Palantir Technologies (PLTR 14.08%) investors recently got great news: The artificial intelligence (AI) and data analytics company is joining the S&P 500. The stock has been quite volatile since the company went public in 2020. Making the S&P 500 validates what many investors have long been saying: Palantir is a quality business deserving recognition among America’s most prominent companies.
Now that Palantir is bound for the S&P 500, what does that mean for investors today? The stock price has already risen more than 127% over the past year.
Should you buy Palantir stock now? Here is what you need to know.
Palantir could get an S&P 500 boost
Palantir making the S&P 500 is a big deal for several reasons.
First, it provides some validation that Palantir is a quality business. Companies must meet specific requirements to join the S&P 500 index, including consistent profitability under generally accepted accounting principles (GAAP) and certain market cap thresholds. These requirements help keep speculative stocks out of the index and ensure the S&P 500 represents the best American companies. Palantir passing those rules is noteworthy, but the simple inclusion into the S&P 500 is a badge of honor that could make investors see the stock in a new light.

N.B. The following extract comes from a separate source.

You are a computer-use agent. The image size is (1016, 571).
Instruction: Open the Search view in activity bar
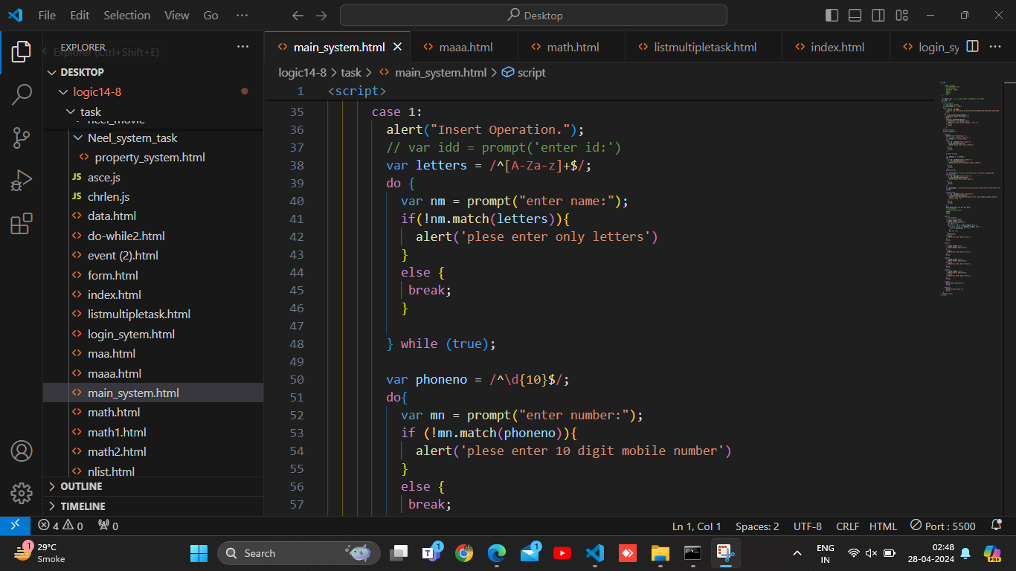(x=22, y=94)
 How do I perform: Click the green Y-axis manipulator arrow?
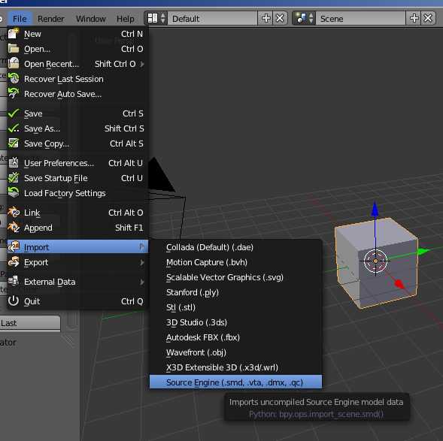point(423,251)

Additionally, it should create investor demand for the stock. Many people invest in exchange-traded funds that track the S&P 500 index. Once Palantir formally joins the index, these funds must buy Palantir accordingly.
The stock stands on its own
It is exciting that Palantir has joined the S&P 500, but its strong fundamentals ultimately got it into the index, and they should form the basis of any investor’s thesis.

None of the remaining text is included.